Christiana Care Health Services, Inc.

NRC Inspection Report No. 03001303/2018001

A reactive inspection was initiated on June 5, 2018, followed up by an unannounced routine inspection on July 9-12, 2018 at Christiana Care Health Services, Inc. (CCHS) in Newark, Delaware and continued in office through September 12, 2018. The inspection examined activities conducted under License No. 07-12153-02 as they relate to safety and compliance with the Commission's rules and regulations and with the conditions of the license. In addition, the inspection included a review of circumstances surrounding the loss of 14.8 millicuries of Iodine-125 (I-125) permanent prostate implant seeds. The inspection was performed in accordance with NRC Inspection Procedures 87132, "Brachytherapy Programs," and 87103, "Inspections of Materials Licensee Involved In an Incident or Bankruptcy Filing."

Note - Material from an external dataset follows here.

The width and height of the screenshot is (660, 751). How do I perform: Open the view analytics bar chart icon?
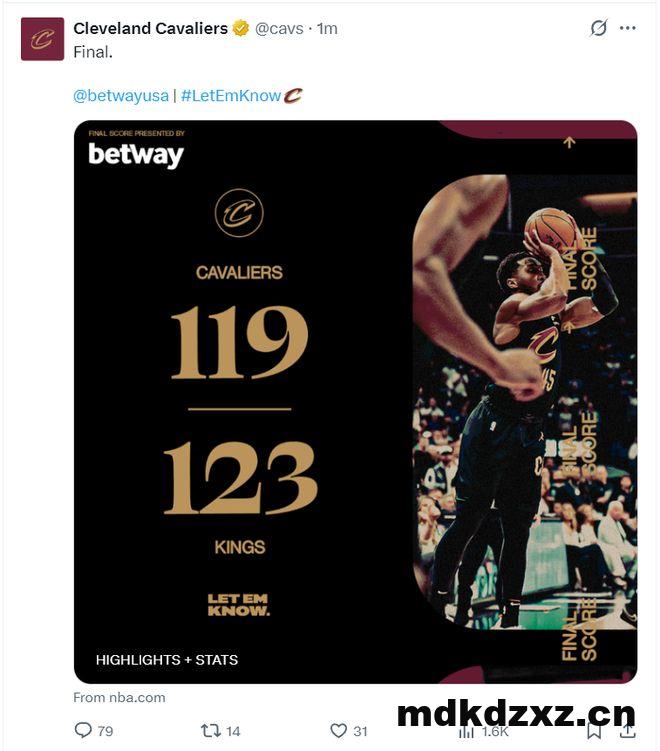(467, 731)
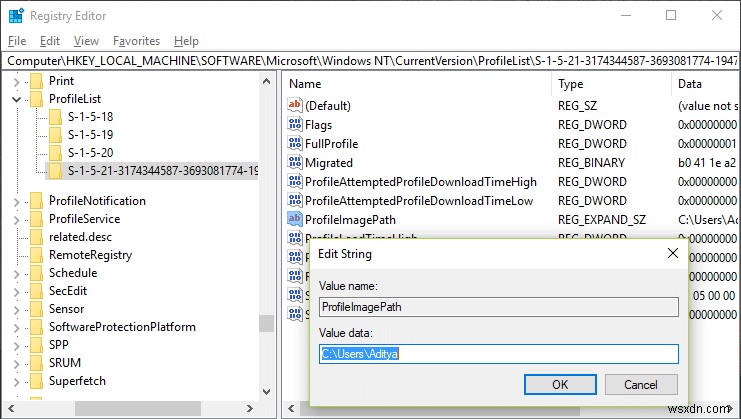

CCHS reported the missing seeds to the NRC on June 1, 2018, (NRC Event 53437) and a site visit was conducted on June 5, 2018 to gather details about the event. In-office evaluation of the licensee's required 30 day event report, which included corrective actions, was reviewed prior to the July 9-12, 2018 routine inspection. The report, submitted by CCHS on June 15, 2018, outlined the circumstances surrounding the lost seeds, which had not been located as of the date of the routine inspection. Additional information submitted on July 26, 2018 was also reviewed.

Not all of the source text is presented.